Live, From New York, It's Javad Zarif
I have seen Iranian foreign minister Javad Zarif speak in person three times. To his credit, I guess, he waxed agnostic on the historicity of the Holocaust on only one of those occasions, nearly 12 years ago. Perhaps his thinking on the topic has evolved since then, in which case it would be maybe the only sign of moral or intellectual growth Zarif has ever betrayed. His appearance at the Council on Foreign Relations Monday evening was almost indistinguishable from his discussion at the Asia Society back in September, which was itself reminiscent of his New America Foundation-sponsored talk at NYU in April of 2015. (I was unfortunately waitlisted for Zarif’s talk at CFR and had to watch a webcast of the event, but what’s just as well—others should get the chance to bask in the foreign minister’s presence.)

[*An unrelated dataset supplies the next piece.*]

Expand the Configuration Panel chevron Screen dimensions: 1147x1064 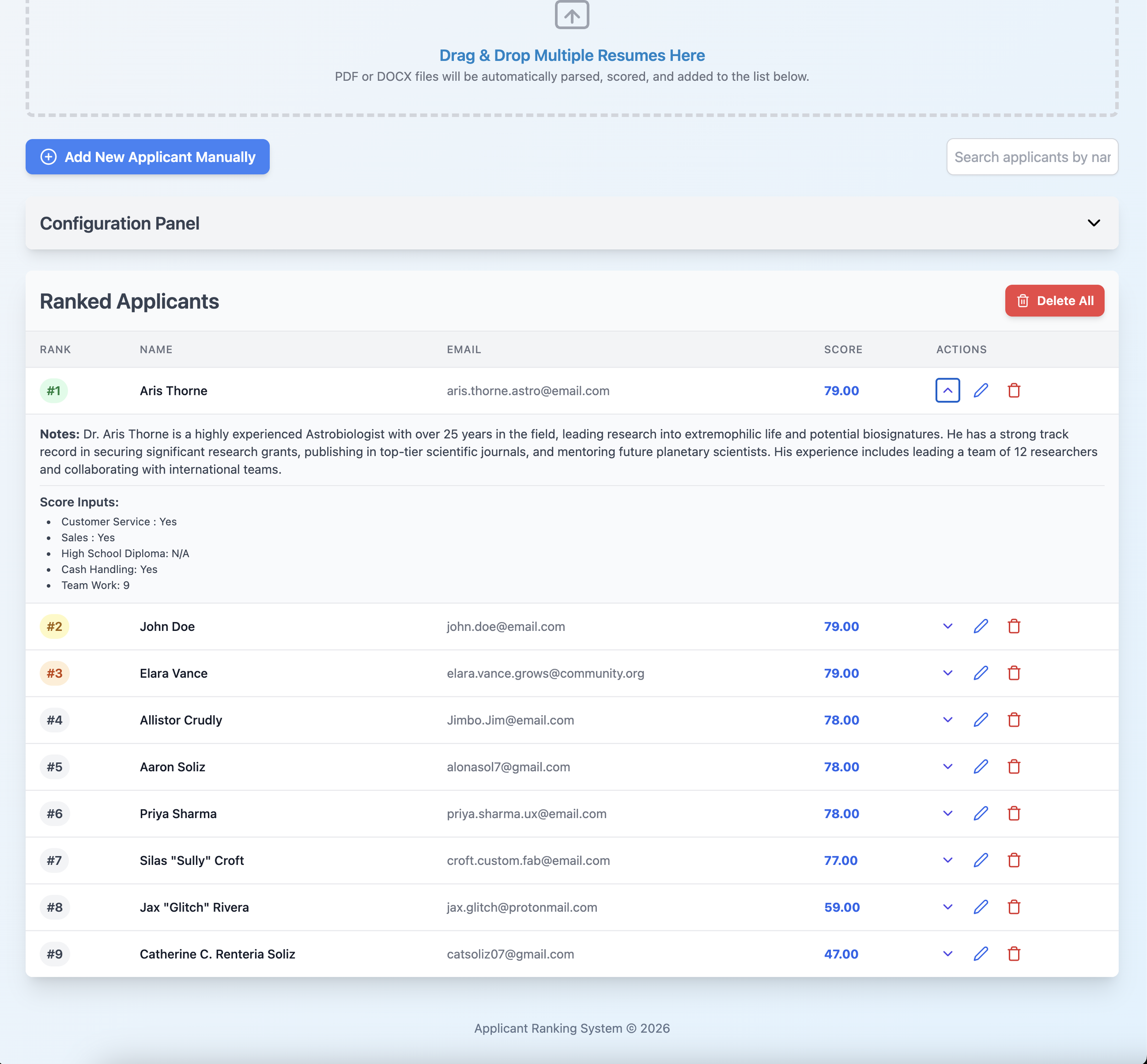click(x=1093, y=223)
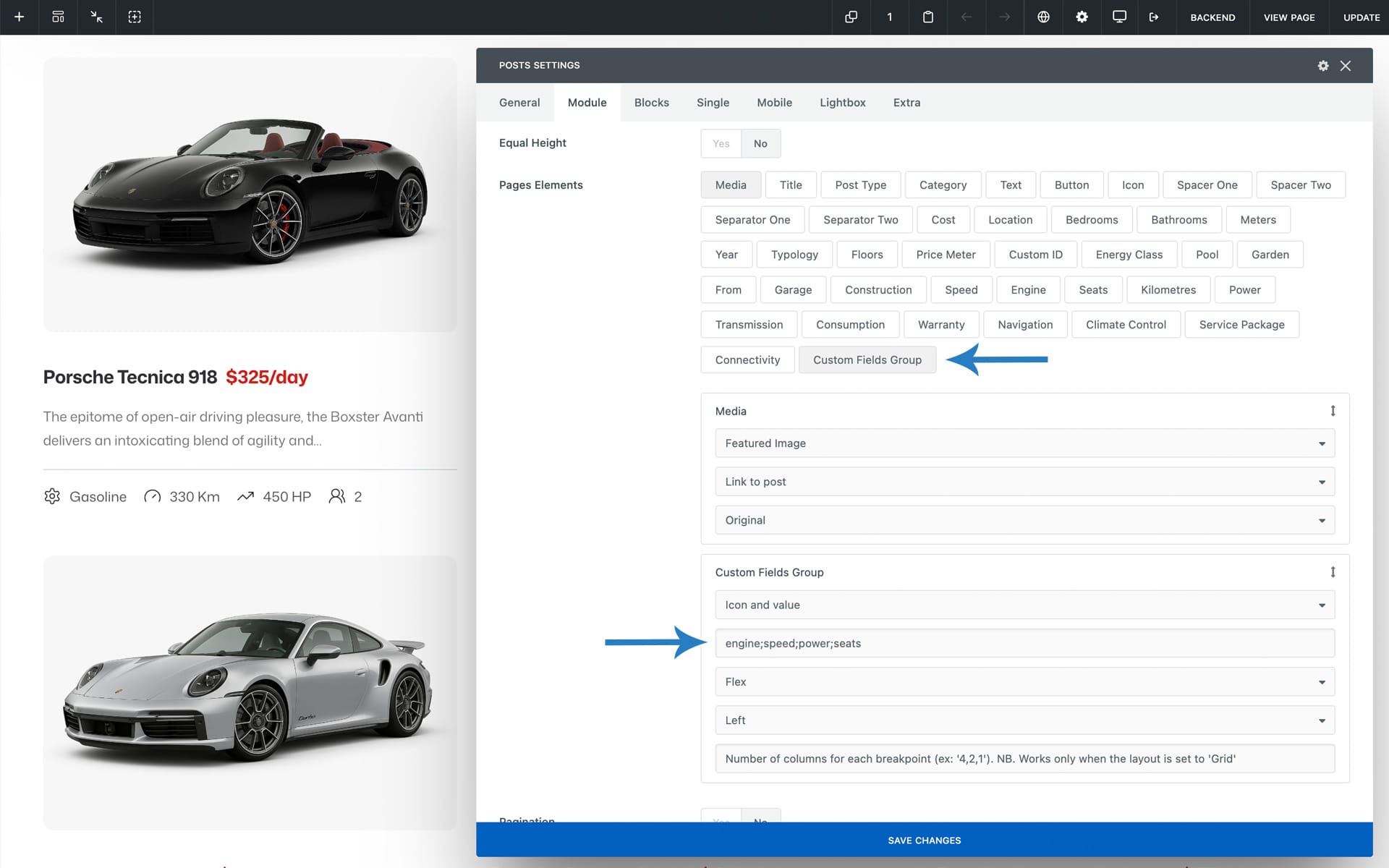Click the add element plus icon
Screen dimensions: 1389x868
(20, 17)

Zarif is still a dissembler and a double-speaker, and he still spent seemingly a third of his talk stewing over the particularities of the Iran-Iraq War, a conflict that concluded 30 years ago. This time around, the biggest howlers included: “In Iran, the judiciary is independent from the executive,” “We are in Syria to prevent a takeover of Syria by the extremists,” and “our economic indicators are good.” Orwellian is an overused descriptor these days, but what other adjective to use here? “Only in the Middle Ages could you have wars with winners and losers. In the war of the 20th and 21st century there are no winners,” said Zarif, whose government has behaved in Syria, Yemen, and Iraq as if wars are very much winnable or losable. He let a detectable anti-Arab chauvinism slip through: “We need to have a strong region, not to be the strongest in the region,” Zarif claimed, drawing a supposed contrast between Iran and its Gulf neighbors. “We are big enough, old enough, mature enough to appreciate this reality.”